- _Data for this exercise_
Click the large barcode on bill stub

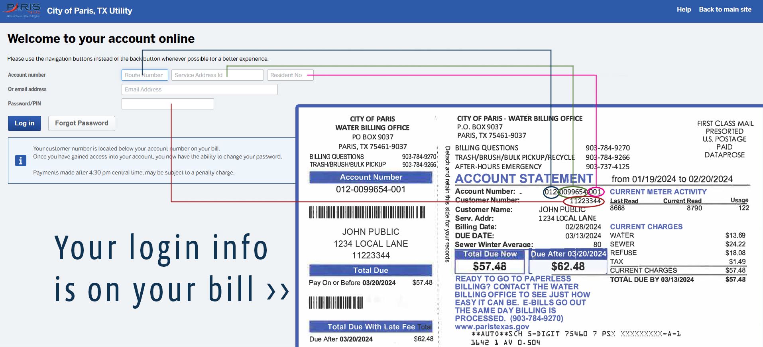coord(367,212)
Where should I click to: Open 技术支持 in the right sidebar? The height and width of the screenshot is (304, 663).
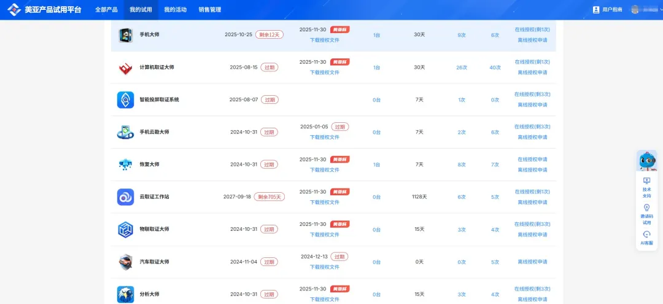(646, 187)
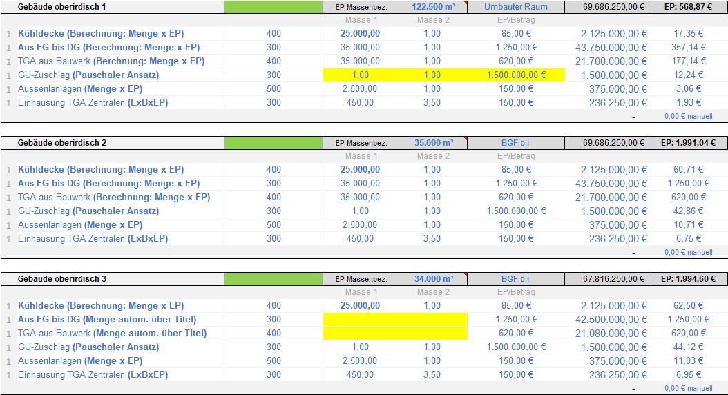Open BGF o.i. selector in Gebäude oberirdisch 3
This screenshot has width=728, height=395.
click(x=516, y=279)
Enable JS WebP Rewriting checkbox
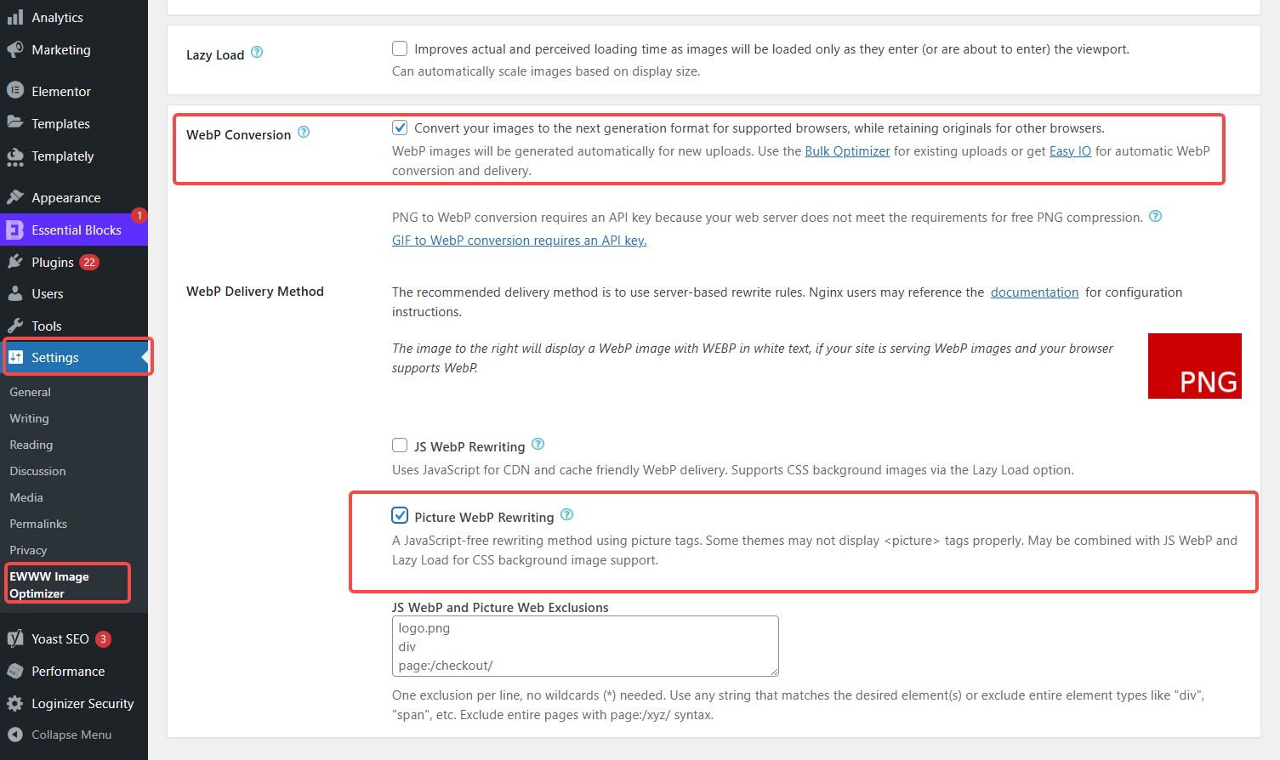The image size is (1280, 760). 400,445
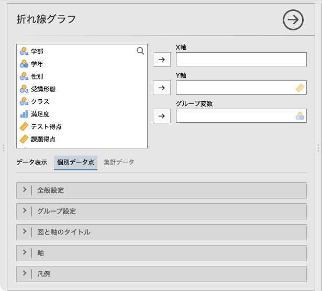Select the テスト得点 ruler icon
Screen dimensions: 322x291
coord(24,126)
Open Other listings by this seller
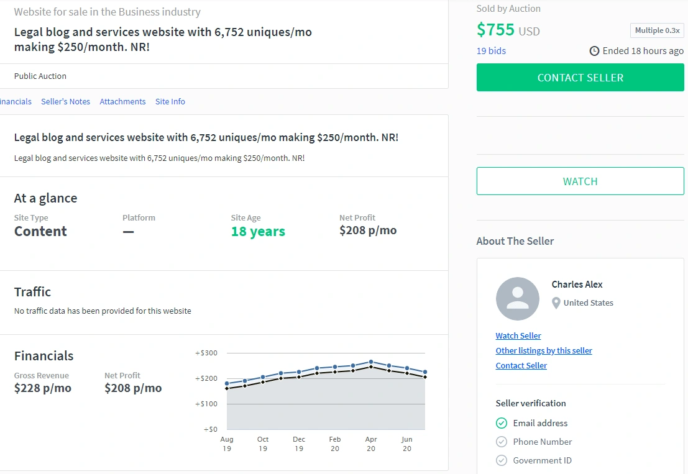 (x=544, y=351)
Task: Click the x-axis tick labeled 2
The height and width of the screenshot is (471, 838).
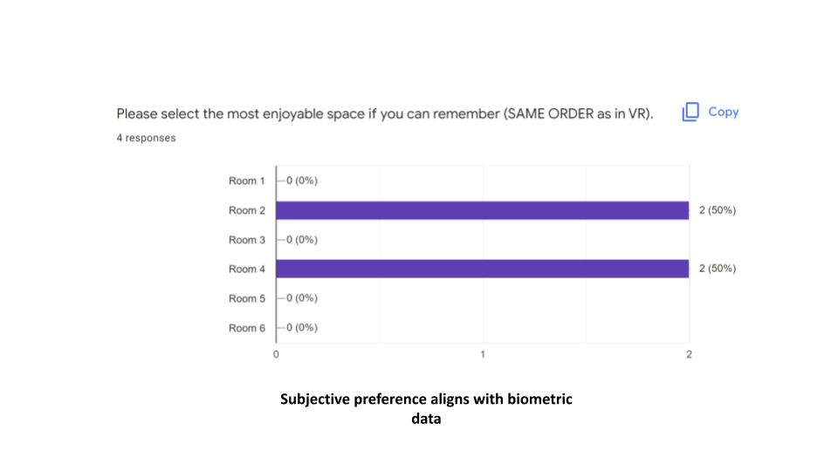Action: 689,354
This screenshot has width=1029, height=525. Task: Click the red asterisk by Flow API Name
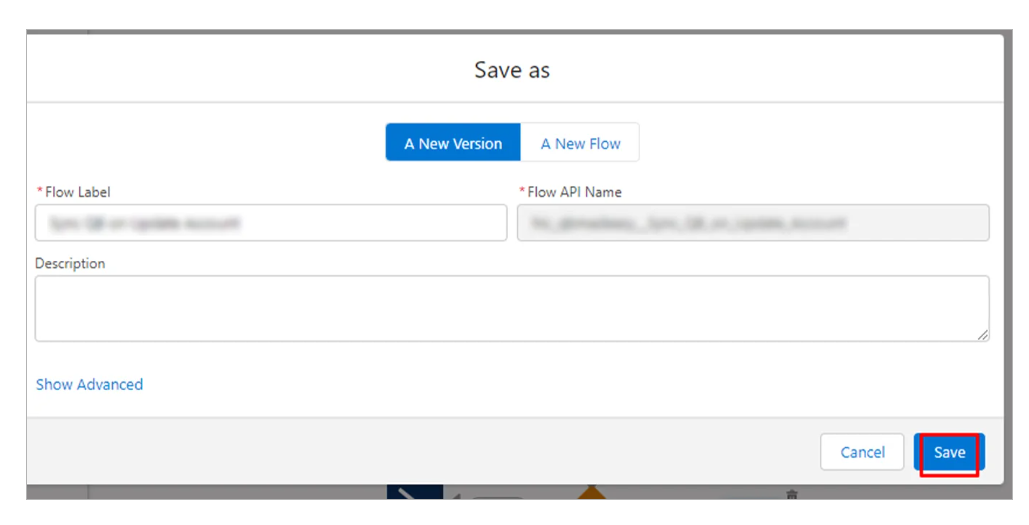(x=522, y=192)
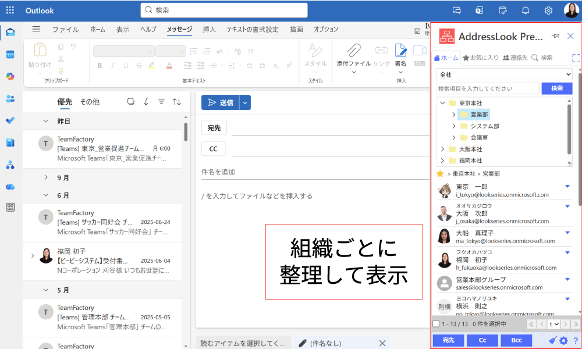Open the Calendar icon in left sidebar
This screenshot has height=349, width=582.
(10, 54)

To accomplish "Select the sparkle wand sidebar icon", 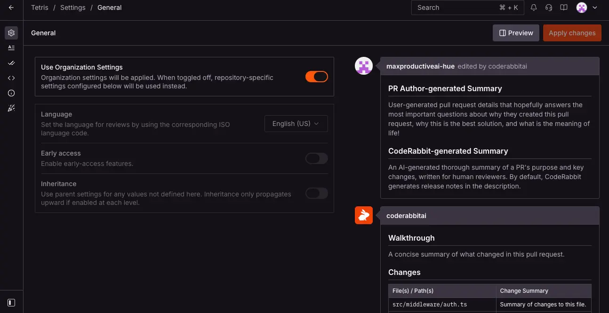I will tap(11, 108).
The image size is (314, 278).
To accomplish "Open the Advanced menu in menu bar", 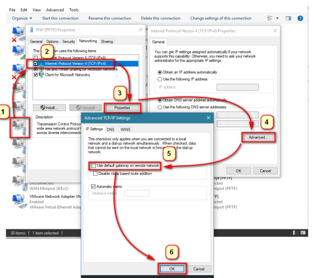I will 54,10.
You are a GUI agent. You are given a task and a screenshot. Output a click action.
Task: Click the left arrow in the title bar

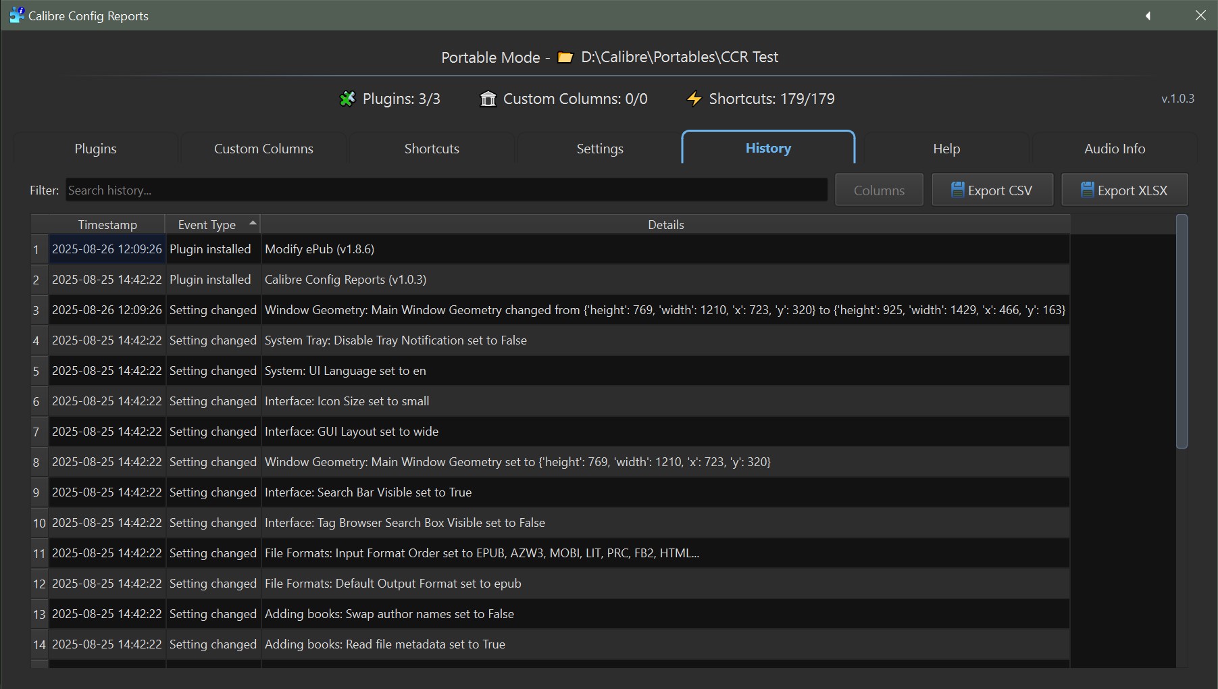pyautogui.click(x=1148, y=16)
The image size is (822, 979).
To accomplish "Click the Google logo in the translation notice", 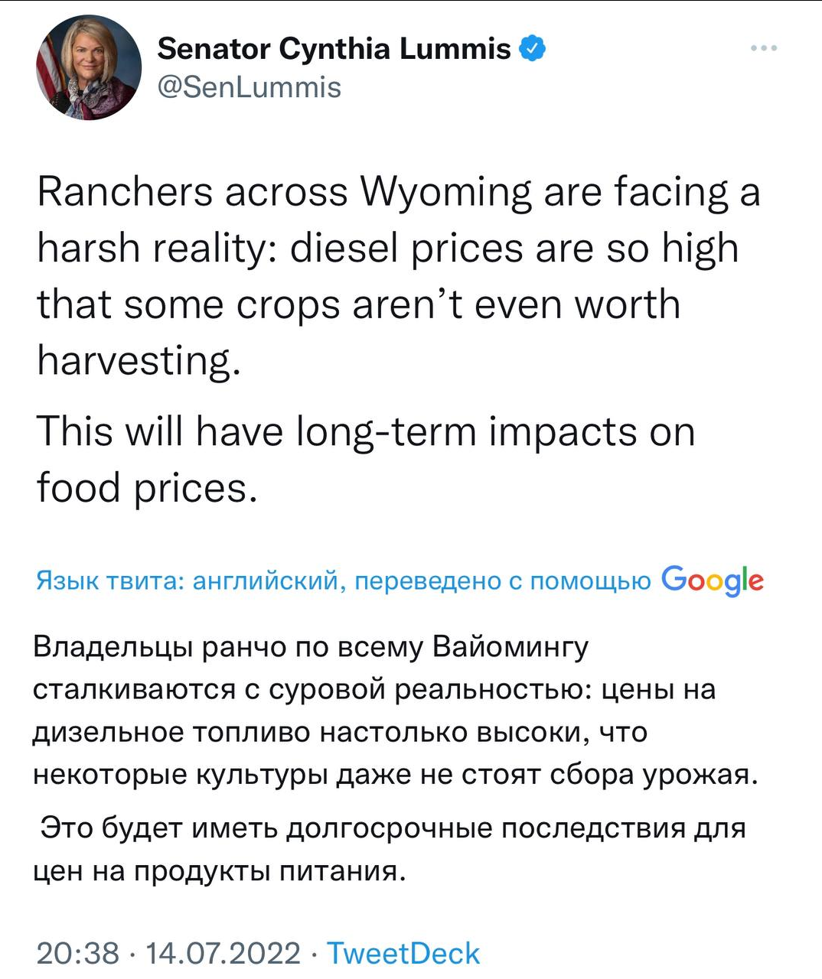I will [x=713, y=581].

- _Task brief_
Out of the records above, return only the lines from the one with "Where should I" through the one with "Task: Click the x-axis tick labeled 2", exactly, and none of the pictures.

- _Written answer_
Where should I click to: Open 技术支持 in the right sidebar? The height and width of the screenshot is (304, 663).
(646, 187)
Open BGF o.i. selector in Gebäude oberirdisch 3
This screenshot has width=728, height=395.
click(x=516, y=279)
Enable JS WebP Rewriting checkbox
The image size is (1280, 760). 400,445
Select the テスト得点 ruler icon
Screen dimensions: 322x291
coord(24,126)
Open Other listings by this seller
 (x=544, y=351)
Task: Click the x-axis tick labeled 2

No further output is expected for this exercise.